WHAT YOU ARE ASKED TO DO ->
Pull out of the data below the stretch of lines bounded by the one containing "This screenshot has height=554, width=537." and the one containing "Click the 125 km/h speed label", both bounds included, unchanged.

PROVIDED ENTRIES ->

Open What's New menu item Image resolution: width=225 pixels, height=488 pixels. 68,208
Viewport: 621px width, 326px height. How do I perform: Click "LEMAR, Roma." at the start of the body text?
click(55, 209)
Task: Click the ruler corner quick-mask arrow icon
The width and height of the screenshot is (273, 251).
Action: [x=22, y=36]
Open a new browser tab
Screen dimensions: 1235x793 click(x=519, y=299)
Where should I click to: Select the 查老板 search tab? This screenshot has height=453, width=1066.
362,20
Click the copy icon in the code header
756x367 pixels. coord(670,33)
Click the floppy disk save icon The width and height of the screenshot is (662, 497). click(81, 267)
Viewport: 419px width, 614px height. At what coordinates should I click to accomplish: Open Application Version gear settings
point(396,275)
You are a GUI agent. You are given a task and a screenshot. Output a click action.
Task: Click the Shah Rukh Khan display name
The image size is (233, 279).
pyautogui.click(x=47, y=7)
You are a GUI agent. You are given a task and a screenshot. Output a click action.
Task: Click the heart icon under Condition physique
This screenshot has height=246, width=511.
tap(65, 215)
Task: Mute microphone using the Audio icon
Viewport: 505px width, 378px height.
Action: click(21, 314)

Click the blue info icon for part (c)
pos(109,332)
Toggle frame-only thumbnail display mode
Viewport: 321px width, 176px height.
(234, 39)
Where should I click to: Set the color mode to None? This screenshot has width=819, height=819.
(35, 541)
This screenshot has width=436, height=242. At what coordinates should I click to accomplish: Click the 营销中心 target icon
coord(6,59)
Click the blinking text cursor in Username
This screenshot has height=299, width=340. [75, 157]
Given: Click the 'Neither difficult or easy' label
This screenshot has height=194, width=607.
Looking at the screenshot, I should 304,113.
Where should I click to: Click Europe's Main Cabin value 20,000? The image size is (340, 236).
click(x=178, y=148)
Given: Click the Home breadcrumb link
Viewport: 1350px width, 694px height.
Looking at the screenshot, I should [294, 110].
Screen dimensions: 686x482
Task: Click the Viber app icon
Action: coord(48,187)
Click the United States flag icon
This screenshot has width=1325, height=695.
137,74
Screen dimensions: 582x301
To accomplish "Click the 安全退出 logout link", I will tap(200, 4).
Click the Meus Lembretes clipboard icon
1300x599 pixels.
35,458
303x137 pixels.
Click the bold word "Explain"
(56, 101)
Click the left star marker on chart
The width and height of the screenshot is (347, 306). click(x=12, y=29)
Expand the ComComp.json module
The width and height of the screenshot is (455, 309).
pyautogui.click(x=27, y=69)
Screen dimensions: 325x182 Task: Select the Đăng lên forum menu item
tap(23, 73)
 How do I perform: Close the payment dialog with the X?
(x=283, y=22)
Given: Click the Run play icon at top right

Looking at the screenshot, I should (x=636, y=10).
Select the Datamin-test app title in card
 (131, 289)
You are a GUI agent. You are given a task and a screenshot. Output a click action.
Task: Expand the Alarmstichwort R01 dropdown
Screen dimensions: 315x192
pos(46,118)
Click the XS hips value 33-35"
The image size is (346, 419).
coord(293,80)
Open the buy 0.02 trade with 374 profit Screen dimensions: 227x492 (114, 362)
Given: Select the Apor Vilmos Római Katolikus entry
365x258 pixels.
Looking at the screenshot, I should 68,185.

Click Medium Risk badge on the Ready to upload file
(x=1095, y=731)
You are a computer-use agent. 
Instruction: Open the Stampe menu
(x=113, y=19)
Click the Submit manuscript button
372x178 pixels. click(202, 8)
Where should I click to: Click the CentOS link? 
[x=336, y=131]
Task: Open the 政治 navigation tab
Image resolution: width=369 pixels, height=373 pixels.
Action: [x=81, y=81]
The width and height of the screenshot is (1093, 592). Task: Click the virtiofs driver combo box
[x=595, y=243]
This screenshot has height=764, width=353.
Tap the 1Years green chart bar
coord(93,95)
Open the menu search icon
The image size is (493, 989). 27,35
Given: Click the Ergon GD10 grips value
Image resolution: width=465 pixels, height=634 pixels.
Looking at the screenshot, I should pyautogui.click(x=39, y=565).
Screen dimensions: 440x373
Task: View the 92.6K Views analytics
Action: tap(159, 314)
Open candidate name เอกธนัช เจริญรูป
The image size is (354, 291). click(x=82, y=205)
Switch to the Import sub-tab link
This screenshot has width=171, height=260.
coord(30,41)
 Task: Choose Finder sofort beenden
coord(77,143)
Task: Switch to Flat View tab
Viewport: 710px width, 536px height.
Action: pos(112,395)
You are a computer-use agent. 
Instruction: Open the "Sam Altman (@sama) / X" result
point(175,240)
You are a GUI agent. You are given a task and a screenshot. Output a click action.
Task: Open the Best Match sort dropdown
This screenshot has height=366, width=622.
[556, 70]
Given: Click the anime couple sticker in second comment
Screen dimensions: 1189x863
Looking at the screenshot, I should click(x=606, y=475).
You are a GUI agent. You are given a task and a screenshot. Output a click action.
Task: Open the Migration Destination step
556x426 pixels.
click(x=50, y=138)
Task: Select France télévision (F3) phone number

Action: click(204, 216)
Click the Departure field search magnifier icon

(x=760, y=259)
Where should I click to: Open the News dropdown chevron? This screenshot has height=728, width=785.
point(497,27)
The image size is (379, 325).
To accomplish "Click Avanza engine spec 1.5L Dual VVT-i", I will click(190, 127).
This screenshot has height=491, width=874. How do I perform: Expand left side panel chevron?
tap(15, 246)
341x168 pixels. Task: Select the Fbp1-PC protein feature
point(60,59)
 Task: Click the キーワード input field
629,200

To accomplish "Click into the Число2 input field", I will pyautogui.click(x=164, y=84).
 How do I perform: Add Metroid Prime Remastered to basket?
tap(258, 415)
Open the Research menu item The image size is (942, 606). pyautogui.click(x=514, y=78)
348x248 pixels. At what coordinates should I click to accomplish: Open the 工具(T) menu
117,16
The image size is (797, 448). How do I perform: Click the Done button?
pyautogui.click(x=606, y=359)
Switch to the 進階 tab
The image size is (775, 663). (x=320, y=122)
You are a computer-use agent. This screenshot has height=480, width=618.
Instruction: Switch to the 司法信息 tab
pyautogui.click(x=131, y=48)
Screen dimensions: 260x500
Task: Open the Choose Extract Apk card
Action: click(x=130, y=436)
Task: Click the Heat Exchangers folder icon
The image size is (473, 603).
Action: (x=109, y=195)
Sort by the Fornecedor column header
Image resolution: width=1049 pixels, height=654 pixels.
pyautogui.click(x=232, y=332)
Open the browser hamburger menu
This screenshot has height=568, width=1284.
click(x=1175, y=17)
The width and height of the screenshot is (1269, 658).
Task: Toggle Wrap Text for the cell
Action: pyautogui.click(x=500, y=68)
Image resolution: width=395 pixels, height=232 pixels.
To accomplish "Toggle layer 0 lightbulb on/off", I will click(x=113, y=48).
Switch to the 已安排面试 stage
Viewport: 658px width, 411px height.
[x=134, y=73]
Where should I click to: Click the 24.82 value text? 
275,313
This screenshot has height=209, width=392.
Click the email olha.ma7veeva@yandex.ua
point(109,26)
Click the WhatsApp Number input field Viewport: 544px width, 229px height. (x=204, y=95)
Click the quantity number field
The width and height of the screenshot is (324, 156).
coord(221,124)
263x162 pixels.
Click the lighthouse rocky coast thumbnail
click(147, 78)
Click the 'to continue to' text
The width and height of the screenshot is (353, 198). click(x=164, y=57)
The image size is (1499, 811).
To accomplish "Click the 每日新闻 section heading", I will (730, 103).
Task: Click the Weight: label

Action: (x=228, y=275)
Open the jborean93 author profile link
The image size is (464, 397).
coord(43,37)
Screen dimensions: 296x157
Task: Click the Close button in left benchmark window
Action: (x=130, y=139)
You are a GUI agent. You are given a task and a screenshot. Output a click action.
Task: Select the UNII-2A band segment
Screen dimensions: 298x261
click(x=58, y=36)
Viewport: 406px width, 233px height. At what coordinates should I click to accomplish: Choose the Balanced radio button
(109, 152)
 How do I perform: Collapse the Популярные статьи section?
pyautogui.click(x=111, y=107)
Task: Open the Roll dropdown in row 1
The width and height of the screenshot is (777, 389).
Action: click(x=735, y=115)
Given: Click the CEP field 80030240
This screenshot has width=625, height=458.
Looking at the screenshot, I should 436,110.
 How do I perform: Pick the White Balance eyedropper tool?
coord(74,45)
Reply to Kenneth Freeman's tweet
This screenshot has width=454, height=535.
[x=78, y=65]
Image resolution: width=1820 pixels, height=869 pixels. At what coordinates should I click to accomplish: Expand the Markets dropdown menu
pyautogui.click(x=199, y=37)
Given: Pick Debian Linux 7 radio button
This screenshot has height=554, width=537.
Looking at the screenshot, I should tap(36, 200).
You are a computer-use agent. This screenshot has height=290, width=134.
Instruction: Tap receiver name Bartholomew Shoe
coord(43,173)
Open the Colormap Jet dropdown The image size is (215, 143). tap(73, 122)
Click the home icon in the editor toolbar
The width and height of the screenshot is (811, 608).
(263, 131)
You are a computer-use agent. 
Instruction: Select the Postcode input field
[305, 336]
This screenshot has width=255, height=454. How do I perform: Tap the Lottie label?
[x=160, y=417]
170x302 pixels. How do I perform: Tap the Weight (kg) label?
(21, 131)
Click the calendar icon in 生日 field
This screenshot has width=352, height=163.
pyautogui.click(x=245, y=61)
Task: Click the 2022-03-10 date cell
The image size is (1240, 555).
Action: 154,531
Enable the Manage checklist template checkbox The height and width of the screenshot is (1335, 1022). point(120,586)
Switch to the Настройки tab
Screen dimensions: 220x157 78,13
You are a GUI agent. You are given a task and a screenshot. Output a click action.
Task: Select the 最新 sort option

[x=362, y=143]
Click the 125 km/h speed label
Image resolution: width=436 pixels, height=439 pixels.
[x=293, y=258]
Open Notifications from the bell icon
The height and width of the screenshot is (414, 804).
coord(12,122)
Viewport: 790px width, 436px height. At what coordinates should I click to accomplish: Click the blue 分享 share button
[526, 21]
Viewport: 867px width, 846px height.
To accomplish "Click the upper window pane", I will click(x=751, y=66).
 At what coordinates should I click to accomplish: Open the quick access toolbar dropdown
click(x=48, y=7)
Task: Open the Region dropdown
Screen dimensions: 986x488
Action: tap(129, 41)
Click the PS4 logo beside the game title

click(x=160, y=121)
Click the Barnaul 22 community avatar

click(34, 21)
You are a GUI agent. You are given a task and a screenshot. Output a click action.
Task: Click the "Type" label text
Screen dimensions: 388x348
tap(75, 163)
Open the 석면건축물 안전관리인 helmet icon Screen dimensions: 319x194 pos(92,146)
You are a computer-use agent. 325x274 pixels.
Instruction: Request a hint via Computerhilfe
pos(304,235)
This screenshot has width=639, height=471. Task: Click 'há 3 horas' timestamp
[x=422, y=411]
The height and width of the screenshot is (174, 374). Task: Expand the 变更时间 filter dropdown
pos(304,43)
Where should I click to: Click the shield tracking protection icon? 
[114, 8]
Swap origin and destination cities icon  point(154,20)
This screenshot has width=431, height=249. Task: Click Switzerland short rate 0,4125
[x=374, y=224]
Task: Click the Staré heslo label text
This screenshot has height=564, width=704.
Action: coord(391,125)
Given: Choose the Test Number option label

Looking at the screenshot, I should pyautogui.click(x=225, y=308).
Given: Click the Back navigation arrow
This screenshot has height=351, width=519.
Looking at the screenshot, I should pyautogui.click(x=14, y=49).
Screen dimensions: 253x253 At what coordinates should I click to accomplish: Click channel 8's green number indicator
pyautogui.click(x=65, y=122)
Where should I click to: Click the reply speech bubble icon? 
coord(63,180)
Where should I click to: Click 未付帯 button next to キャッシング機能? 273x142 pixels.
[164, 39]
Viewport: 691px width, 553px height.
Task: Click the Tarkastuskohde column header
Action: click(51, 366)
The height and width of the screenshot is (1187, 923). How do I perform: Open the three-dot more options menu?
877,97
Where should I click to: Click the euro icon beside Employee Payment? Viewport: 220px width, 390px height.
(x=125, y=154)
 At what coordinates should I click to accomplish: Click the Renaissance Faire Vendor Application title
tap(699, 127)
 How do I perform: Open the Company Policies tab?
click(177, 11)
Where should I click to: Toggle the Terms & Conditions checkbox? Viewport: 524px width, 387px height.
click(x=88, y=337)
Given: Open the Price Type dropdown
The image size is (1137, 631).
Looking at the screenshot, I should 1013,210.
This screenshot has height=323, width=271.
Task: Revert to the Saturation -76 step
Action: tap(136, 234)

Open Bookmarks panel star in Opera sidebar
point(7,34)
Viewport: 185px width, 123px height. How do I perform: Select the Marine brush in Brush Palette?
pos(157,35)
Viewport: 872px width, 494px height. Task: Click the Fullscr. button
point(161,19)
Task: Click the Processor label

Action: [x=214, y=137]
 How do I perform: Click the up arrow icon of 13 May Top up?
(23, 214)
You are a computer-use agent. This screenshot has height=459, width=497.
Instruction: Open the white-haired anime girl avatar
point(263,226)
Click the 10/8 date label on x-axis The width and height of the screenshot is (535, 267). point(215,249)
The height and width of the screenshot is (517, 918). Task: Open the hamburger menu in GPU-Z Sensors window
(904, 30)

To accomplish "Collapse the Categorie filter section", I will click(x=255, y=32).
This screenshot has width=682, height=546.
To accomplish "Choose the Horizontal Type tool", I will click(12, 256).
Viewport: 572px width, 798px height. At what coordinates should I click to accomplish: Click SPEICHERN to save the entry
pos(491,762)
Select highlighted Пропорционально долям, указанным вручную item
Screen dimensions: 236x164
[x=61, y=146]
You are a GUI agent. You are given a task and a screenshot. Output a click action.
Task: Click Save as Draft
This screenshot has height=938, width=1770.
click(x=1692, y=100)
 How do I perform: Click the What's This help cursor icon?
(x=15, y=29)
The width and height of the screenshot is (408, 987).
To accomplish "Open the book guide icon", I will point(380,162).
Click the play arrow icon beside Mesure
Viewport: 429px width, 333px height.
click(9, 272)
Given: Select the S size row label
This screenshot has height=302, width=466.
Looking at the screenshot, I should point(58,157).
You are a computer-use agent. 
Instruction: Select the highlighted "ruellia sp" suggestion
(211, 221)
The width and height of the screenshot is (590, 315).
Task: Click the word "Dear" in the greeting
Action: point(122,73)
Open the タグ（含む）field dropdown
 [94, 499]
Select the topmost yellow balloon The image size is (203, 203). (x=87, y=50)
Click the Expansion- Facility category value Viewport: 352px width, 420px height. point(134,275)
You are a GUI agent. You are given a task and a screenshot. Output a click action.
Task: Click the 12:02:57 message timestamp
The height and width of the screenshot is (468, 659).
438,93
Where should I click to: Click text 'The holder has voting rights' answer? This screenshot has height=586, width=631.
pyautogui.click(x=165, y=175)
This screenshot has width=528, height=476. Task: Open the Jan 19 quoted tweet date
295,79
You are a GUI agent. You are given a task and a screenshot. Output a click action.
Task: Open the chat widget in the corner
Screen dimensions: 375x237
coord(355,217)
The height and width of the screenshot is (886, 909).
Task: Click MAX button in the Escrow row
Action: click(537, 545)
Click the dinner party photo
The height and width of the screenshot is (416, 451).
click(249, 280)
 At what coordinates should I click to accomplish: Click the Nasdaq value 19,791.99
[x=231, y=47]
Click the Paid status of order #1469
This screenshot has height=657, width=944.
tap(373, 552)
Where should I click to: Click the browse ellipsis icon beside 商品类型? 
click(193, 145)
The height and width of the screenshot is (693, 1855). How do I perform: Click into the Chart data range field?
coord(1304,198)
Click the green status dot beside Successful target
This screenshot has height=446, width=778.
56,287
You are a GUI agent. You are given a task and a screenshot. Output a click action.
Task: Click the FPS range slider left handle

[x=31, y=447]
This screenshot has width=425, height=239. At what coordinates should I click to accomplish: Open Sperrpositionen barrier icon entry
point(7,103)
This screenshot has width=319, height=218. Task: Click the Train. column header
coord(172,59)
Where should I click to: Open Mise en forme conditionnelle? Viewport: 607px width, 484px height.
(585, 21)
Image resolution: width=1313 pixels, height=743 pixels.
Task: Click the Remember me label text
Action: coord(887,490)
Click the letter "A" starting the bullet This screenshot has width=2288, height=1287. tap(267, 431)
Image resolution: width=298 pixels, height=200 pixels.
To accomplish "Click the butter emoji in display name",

SOLUTION TO THE EXERCISE ->
This screenshot has height=554, width=537.
Looking at the screenshot, I should tap(36, 200).
You are a computer-use agent. This screenshot has height=290, width=134.
Instruction: Tap receiver name Bartholomew Shoe
coord(43,173)
Open the Colormap Jet dropdown The image size is (215, 143). tap(73, 122)
Click the home icon in the editor toolbar
The width and height of the screenshot is (811, 608).
(263, 131)
You are a computer-use agent. 
Instruction: Select the Postcode input field
[305, 336]
This screenshot has width=255, height=454. How do I perform: Tap the Lottie label?
[x=160, y=417]
170x302 pixels. How do I perform: Tap the Weight (kg) label?
(21, 131)
Click the calendar icon in 生日 field
This screenshot has width=352, height=163.
pyautogui.click(x=245, y=61)
Task: Click the 2022-03-10 date cell
The image size is (1240, 555).
Action: 154,531
Enable the Manage checklist template checkbox The height and width of the screenshot is (1335, 1022). point(120,586)
Switch to the Настройки tab
Screen dimensions: 220x157 78,13
You are a GUI agent. You are given a task and a screenshot. Output a click action.
Task: Select the 最新 sort option

[x=362, y=143]
Click the 125 km/h speed label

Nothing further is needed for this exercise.